#### What the exercise asks
A bare number is the expected answer: the count of lines in the records that contain the word "computer".
START Entries shown
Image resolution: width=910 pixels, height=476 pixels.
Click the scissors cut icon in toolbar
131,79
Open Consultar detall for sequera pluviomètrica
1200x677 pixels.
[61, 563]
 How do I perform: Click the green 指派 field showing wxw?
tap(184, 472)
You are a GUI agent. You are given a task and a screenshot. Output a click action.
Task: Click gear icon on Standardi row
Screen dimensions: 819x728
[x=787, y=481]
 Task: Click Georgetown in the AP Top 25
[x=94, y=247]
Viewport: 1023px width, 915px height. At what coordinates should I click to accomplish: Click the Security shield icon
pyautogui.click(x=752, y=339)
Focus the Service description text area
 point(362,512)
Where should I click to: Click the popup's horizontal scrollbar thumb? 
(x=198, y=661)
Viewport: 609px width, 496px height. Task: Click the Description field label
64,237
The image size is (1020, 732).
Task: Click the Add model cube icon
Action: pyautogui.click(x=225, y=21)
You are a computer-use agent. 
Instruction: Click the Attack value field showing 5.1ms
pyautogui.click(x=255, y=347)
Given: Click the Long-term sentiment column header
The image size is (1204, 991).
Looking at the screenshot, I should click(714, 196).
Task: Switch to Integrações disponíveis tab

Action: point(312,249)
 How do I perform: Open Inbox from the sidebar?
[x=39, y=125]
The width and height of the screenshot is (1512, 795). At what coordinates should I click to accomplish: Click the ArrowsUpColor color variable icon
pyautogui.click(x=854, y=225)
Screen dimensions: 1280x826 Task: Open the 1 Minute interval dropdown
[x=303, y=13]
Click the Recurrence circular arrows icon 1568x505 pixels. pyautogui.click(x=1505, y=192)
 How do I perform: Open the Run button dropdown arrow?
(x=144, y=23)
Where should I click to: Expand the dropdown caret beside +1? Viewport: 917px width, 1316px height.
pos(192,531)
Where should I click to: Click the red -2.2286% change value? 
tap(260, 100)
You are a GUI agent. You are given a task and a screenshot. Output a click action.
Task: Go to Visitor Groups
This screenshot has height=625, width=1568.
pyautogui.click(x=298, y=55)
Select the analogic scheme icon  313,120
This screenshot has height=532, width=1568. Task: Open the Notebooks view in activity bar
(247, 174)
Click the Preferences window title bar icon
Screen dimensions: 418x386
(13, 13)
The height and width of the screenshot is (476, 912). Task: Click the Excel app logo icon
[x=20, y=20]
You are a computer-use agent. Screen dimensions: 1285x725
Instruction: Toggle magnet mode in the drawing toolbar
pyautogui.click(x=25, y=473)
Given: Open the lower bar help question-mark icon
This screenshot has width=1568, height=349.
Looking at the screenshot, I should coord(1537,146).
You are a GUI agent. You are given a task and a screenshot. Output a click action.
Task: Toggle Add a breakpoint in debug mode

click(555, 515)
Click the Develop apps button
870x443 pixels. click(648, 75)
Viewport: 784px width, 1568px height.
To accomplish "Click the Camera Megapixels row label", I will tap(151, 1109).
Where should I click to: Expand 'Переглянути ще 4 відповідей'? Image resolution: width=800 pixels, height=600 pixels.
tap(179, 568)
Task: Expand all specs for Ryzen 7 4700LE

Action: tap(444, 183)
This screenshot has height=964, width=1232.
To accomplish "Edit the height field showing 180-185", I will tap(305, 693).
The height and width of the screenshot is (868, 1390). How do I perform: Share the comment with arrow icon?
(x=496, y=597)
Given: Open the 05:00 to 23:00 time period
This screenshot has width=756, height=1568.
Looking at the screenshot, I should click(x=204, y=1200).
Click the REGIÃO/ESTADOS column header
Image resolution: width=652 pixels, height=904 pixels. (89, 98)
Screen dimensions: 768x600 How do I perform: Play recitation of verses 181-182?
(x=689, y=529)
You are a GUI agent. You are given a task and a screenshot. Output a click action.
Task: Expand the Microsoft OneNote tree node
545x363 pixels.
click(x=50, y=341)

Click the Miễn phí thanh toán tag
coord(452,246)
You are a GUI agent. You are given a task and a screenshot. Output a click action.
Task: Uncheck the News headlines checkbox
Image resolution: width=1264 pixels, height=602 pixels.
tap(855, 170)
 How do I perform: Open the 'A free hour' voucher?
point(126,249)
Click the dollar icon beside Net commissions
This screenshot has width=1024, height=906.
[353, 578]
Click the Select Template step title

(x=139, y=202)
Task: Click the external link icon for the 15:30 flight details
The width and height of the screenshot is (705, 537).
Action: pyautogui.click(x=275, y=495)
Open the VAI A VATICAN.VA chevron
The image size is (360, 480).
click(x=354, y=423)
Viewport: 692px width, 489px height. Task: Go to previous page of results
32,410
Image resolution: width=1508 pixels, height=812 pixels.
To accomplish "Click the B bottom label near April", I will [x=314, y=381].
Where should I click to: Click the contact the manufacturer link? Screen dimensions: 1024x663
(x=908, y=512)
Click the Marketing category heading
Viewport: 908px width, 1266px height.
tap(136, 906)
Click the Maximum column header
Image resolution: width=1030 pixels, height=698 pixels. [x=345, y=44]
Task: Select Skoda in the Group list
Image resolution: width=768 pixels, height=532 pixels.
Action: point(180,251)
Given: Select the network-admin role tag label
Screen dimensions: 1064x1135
END Entries shown
#### Solution to the problem
2